Monkey Turned Wolf said:


> Out of curiosity, have you actually fenced? What he took from fencing had nothing to do with the weapons, and everything to do with the body mechanics of the footwork, that translate very well from fencing to kickboxing.



    You know I have never personally expirienced or seen a video of anyone using the fencers step in a kickboxing match or sparring.  We are talking about the particular stepping motion where the toes rise off the ground?


----------



## MFC__2020 (Feb 28, 2021)

MFC__2020 said:


> No weapons on me.  Fortunate enough to not have created any relationships that would justify me walking around in public with weapons.
> Lol I'd be the guy to the right of him looking at him in disbelief.





From your perspective I am guessing that would be normal behavior to you.  I was born in Canada(not to take away anything from anyone who wasn't) and I acknowledge that the only reason we have the rights we now have is because of the firepower America had.  There's so much that can be said,argued,and tied into this conversation.

In my eyes weapons shouldn't leave the house.  
If I saw a person walking down the street with a gun unsheathed, loaded, and ready to go I would phone the police because that's the law.  I also would have a minor heart attack.


----------



## Xue Sheng (Feb 28, 2021)

MFC__2020 said:


> Ok.  Im ending the conversation with you because our words don't have the same value and you aren't attempting to walk towards me.

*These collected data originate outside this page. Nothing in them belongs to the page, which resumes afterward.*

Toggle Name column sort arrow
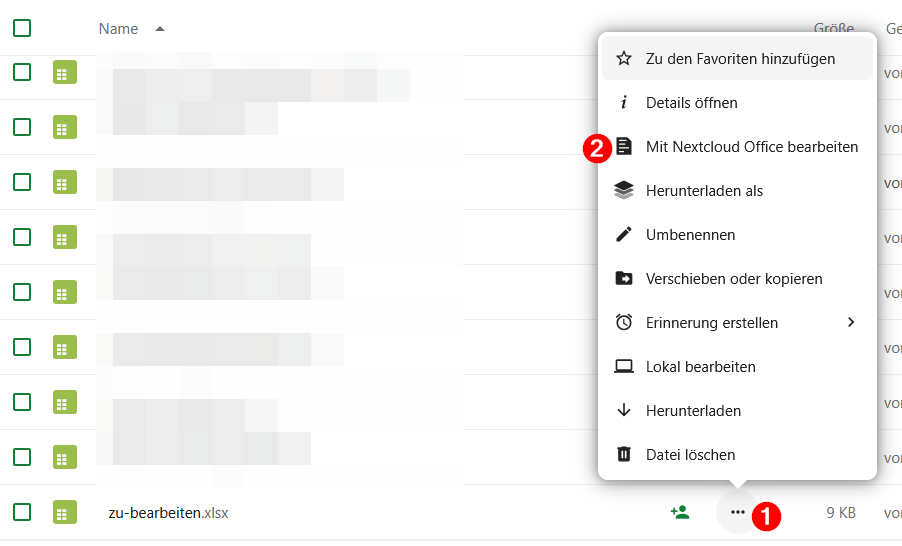The image size is (902, 546). point(160,29)
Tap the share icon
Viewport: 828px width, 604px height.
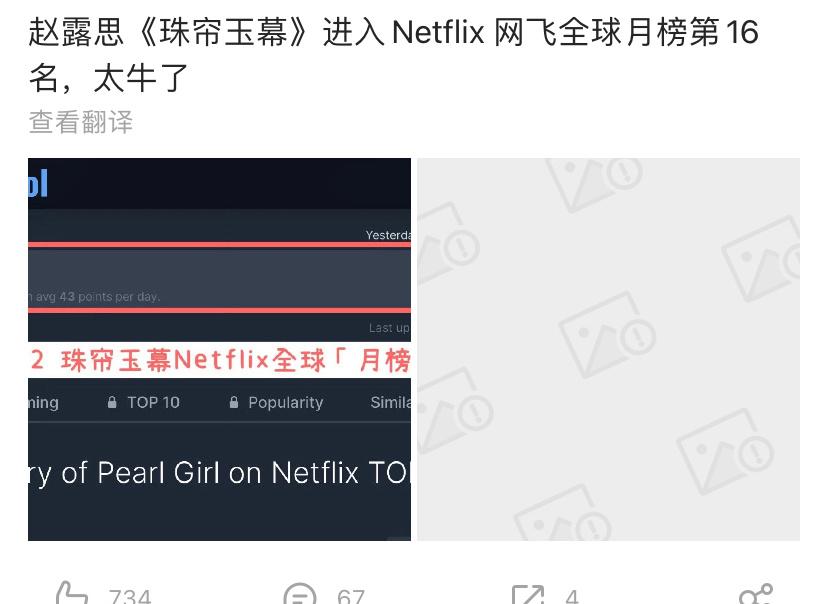pyautogui.click(x=756, y=595)
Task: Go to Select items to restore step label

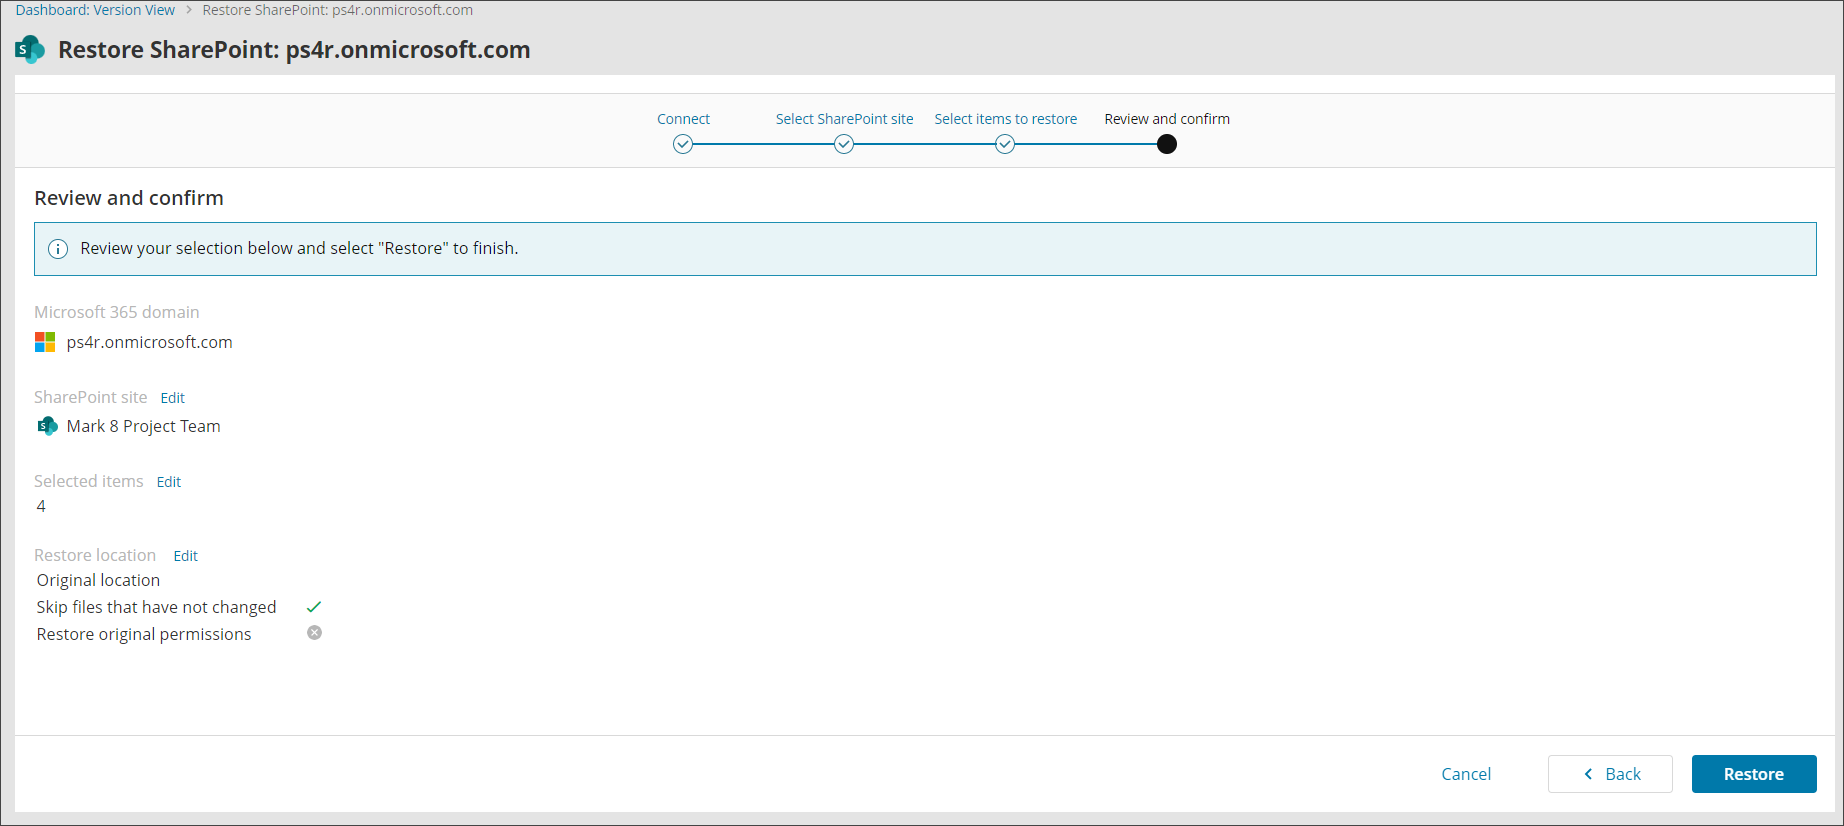Action: click(x=1005, y=119)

Alrighty then....question, why would I "walk towards you" if what you are saying is wrong.....you asked questions, I answered, based on some experience, sorry if that not does match your beliefs about JKD........


----------



## drop bear (Feb 28, 2021)

MFC__2020 said:


> You know I have never personally expirienced or seen a video of anyone using the fencers step in a kickboxing match or sparring.  We are talking about the particular stepping motion where the toes rise off the ground?



I wonder if savate does it?


----------



## MFC__2020 (May 6, 2021)

Im sure fencing has lot of core foundational aspects of other fighting arts...
How often do you walk around with a fencing sword type of weapon?  
Do you really want to be well versed in sword on sword fights?  Do you walk around with mediveal weapons?
I dont walk around with swords nor have I ever seen a fencing type sword lying around because its very different than a large.

It just seems like an egotistical addition in attempt to checkmate Wing Chuns skillset.

Can you justify spending time on swords to most martial art students?  Do you have students that walk around with swords and agree to fencing rules in their fights to the death?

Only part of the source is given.